つまり、音響さんからもらうライン出力は多くの場合この付近になります。
dBVとは?
こちらは
家庭用オーディオ
CDプレーヤー
DVDプレーヤー
AV機器
などで使われます。
基準は「1V」です。
民生機器では「-10dBV」が一般的です。
つまり…
同じライン出力でも
業務用 +4dBu
家庭用 -10dBV
では、かなりレベルが違います。
だから「ライン入力なのに小さい」という現象が起こることがあります。
dBFSとは?
これはデジタル録音専用の単位です。
FSは「Full Scale」の略。
つまりデジタルが表現できる最大値です。
ここだけは少し特殊です。
dBFSでは0が最大
例えば
-30
-20
-12
-6
0
数字だけ見ると
0が一番小さそうですが、
実際は0dBFSが最大です。
これ以上は存在しません。
dBFSだけマイナスばかりなのはなぜ?
カメラのメーターを見ると全部マイナスです。
例えば
-20
-12
-6
など。
これは「限界まであと何dB余裕がありますか?」
という表示だからです。
つまり-20dBFSとは
まだ20dB余裕があります
という意味になります。
dBだけの表示もある
PA卓のメーターなどでは
単に”dB”だけ表示されることがあります。
これはその機械独自の基準を示していることが多く、
仕様書を見ないと
dBuなのか、VUなのか
デジタルピークなのか分からないことがあります。
そのため、
「dB」とだけ書かれている場合は、何を基準にしたdBなのか確認することが重要です。
まとめると
| 表示 | 基準 | 主な用途 |
|---|---|---|
| dB | 比を表すだけ | 音量差・増減 |
| dBu | 0.775V | 業務用音響機器 |
| dBV | 1V | 家庭用AV機器 |
| dBFS | デジタルの最大値 | ビデオカメラ・レコーダー・DAW |
現場ではこれだけ覚えれば大丈夫!
難しい数値を全部覚える必要はありません。
映像スタッフなら、この4つだけ覚えておけば十分です。
✅ dB=「どれだけ増えた・減ったか」を表す比。
✅ dBu=PA卓など業務用音響機器の基準。
✅ dBV=家庭用オーディオの基準。
✅ dBFS=ビデオカメラやレコーダーの限界。
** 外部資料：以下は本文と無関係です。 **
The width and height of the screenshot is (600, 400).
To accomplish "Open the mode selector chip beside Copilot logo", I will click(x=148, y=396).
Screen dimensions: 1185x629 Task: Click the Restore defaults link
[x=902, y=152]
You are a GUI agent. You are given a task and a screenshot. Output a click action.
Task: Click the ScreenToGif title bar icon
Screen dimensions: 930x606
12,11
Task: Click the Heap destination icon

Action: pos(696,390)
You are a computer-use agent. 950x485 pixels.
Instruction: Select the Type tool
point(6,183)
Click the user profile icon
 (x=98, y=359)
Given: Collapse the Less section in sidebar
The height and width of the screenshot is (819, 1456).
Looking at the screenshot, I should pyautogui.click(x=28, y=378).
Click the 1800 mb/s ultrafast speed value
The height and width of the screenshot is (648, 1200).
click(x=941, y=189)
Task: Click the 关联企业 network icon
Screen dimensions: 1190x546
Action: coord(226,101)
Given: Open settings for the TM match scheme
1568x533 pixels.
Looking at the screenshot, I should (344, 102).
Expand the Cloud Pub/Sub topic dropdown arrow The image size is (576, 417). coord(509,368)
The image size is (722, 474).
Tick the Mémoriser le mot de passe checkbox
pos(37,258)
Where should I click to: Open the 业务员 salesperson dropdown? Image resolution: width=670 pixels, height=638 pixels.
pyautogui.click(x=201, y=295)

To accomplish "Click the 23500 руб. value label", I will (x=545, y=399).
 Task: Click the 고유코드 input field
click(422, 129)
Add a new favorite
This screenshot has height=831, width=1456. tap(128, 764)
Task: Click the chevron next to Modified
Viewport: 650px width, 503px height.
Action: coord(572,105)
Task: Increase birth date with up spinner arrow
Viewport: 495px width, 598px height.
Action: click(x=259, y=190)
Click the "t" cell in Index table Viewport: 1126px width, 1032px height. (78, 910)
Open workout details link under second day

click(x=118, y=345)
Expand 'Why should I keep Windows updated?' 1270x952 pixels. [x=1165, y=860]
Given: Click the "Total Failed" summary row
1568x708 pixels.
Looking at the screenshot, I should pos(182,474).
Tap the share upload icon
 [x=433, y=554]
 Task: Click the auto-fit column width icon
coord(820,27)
0を超えるとクリッピングする。
ビデオ工房名古屋のワンポイント
撮影現場では、音響さんから
「ラインでお渡しします」
と言われても、そのラインレベルが業務用(+4dBu)なのか、民生用(-10dBV)なのか、あるいは出力端子によって異なるのかを確認すると安心です。
そしてカメラ側では、dBFSの0は絶対に超えないように調整することが何よりも重要です。
音声レベルの単位は一見ややこしく感じますが、「何を基準にしたdBなのか」を意識するだけで、現場での判断がぐっと楽になります。